Processes are put in place to account for human error, so why add another layer where humans can go wrong? Computers won’t forget to strip symbols before deploying or test a feature used by thousands of people. Automating processes adds a known and reliable security blanket so engineering can proceed with confidence.

Automation can be run any time, without humans in the picture.
Need test results at 11pm? No problem. Your build engineer is out with the flu? The latest revision has already been built! If you need 100 runs through a test plan in a day, the computer won’t complain. Automation is tireless.

Automation can be run at a high frequency.
Just as high frequency trading has changed the stock market, the ability to run scripts and tests more often can have a transformative effect on your processes. Having a packaged build always generated means others in your company can easily live on the latest bits or send one-off builds to users to make sure issues are fixed. Running unit tests on every commit will allow you to immediately pinpoint what code caused a regression instead of having bugs piling up. Older bugs are more expensive; it takes engineers more time identify and ultimately fix when they aren’t as familiar with the code. The same principal can be applied to higher level/UI tests and performance testing.

Automation can build on itself.
Writing an automated test is only the first step. Once you have tests, you can write infrastructure to kick these off. Then write tools to aggregate results. Next is generating reports. Complete the circle by automating emails of the reports to yourself and managers. Each step along the way may have a different return, but they are paved by the previous steps. This ultimately leads to an invaluable end-to-end workflow.

Automation is more fun!
Who rejoices in manual labor? Developing automation is a challenging activity and a great way to engage those on your team who have been burnt out by boring repetition. Each time a script is run, they’ll smile in knowing they’ve saved themselves time and work. This encourages even more automation to be written.

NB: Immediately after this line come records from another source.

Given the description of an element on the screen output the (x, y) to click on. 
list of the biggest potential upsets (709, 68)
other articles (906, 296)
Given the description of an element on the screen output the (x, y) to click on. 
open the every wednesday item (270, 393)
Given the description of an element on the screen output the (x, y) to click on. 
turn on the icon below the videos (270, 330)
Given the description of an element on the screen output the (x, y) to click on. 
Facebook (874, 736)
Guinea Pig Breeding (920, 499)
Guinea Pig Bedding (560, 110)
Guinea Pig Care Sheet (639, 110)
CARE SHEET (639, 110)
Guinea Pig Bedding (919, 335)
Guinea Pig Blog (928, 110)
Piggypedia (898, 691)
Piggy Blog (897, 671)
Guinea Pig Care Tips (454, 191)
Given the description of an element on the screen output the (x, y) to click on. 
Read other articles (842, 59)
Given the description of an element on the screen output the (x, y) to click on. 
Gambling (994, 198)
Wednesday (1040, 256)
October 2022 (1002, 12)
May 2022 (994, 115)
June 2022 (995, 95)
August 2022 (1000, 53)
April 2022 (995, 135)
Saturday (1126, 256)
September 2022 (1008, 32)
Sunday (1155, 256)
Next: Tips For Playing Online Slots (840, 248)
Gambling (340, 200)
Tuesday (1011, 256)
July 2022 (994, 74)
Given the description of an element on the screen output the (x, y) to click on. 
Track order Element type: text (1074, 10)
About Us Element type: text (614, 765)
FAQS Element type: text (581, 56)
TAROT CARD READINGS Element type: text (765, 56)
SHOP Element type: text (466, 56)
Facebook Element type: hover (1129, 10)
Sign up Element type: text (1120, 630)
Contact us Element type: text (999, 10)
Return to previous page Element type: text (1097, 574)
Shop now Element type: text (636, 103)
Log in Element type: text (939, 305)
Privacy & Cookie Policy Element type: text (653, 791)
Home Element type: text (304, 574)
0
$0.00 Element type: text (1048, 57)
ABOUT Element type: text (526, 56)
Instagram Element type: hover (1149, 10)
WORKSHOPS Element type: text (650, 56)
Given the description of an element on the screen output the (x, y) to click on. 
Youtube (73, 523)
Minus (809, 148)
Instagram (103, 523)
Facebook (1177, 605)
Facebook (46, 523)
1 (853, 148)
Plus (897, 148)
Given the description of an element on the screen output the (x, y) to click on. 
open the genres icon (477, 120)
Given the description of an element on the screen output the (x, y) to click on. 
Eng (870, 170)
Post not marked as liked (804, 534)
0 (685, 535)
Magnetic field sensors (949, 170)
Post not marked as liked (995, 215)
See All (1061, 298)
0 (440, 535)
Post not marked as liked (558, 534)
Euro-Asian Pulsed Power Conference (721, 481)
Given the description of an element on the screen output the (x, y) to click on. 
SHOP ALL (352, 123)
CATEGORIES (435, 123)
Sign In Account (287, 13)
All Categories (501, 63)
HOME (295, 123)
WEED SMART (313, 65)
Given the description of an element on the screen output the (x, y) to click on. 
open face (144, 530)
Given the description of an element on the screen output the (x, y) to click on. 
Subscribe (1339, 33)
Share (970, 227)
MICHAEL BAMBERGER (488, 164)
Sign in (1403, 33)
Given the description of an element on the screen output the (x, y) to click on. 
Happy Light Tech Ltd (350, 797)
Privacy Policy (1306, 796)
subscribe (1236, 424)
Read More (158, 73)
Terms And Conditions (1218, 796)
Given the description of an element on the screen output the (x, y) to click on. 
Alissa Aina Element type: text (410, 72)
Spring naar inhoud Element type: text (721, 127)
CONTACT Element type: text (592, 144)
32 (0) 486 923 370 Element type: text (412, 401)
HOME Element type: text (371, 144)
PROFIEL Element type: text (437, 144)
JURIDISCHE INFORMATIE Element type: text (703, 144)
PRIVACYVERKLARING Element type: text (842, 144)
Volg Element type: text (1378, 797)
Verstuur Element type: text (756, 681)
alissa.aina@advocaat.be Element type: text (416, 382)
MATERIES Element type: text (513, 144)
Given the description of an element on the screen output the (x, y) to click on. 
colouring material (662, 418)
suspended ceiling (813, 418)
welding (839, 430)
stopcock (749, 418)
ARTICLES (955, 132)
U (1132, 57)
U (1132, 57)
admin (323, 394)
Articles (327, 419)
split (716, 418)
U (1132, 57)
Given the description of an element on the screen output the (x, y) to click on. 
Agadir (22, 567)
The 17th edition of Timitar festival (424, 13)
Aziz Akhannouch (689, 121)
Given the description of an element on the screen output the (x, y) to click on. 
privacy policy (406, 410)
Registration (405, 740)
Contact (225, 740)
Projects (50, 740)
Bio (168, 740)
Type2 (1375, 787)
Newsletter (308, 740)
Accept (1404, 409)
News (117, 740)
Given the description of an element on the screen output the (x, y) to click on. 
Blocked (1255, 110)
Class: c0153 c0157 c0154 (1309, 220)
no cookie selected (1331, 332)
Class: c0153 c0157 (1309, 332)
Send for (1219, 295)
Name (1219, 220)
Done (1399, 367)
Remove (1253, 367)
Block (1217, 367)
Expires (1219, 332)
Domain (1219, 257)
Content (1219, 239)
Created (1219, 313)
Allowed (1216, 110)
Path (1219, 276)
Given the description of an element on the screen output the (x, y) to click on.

The next time a simple equation is levied against automation, be sure these factors are also considered. Of course, for some domains automation is not appropriate or prohibitively difficult. It is less flexible when encountering ambiguous inputs and falls down at doing anything ad-hoc. Automation must also be maintained and kept up-to-date. All said, from my experience the teams with effective automation setup are also those in the least technical debt and can be bigger risk takers.

To wrap up, please observe this discussion between an engineer and his manager:

Kirk: Scotty, progress report?
Scotty: I’m almost done, sir. You’ll be fully automated by the time we dock.
Kirk: Your timing is excellent, Mister Scott. You’ve fixed the barn door after the horse has come home.

Note, the manager now realizes the value of automating as quickly as possible!